◆ Exercise:
Reproduce word for word the lines between those holding "[Tweet on Twitter] (738, 358)" and "Powered by Shopify (217, 2533)", inclusive, and nothing else from the data below.

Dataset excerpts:
____

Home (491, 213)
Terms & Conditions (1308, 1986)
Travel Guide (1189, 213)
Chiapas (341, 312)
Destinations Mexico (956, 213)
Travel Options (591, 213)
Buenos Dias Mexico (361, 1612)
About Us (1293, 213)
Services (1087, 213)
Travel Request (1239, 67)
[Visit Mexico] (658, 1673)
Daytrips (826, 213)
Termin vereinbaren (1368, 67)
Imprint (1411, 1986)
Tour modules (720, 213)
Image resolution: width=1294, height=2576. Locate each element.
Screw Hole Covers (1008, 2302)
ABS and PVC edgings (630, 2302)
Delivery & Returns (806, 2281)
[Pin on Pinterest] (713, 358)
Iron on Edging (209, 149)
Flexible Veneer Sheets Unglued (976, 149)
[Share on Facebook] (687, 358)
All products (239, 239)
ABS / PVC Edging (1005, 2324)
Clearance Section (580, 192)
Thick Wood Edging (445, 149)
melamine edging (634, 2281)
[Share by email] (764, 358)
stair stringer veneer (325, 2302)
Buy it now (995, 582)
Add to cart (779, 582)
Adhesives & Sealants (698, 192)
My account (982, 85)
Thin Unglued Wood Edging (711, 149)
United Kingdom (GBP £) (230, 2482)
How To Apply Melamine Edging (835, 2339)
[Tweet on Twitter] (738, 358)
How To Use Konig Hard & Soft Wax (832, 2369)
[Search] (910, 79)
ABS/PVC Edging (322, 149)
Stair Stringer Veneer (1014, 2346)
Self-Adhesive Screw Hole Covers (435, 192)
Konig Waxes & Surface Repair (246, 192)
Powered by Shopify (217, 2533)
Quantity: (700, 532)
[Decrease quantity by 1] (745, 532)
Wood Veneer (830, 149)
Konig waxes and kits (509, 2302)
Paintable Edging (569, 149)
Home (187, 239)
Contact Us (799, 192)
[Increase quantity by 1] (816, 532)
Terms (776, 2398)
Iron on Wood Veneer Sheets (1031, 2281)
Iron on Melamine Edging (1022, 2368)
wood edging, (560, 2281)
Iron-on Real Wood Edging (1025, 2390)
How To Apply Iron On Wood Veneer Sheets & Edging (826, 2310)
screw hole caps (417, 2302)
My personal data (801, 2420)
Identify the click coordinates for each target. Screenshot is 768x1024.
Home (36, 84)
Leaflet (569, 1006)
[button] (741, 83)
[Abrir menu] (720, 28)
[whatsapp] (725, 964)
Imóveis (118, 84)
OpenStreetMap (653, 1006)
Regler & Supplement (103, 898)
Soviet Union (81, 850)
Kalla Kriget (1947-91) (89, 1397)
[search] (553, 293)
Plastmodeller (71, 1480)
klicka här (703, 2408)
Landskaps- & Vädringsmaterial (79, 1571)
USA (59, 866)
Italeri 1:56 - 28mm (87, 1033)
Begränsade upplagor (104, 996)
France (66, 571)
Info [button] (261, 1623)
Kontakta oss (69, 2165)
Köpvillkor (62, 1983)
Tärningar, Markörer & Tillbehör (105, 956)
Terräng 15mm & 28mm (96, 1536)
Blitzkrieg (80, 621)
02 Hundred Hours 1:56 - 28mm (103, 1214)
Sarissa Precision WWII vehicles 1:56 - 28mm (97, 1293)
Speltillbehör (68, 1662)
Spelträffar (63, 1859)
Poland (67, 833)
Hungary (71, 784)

____

◆ Response to this task:
[Tweet on Twitter] (738, 358)
How To Use Konig Hard & Soft Wax (832, 2369)
[Search] (910, 79)
ABS/PVC Edging (322, 149)
Stair Stringer Veneer (1014, 2346)
Self-Adhesive Screw Hole Covers (435, 192)
Konig Waxes & Surface Repair (246, 192)
Powered by Shopify (217, 2533)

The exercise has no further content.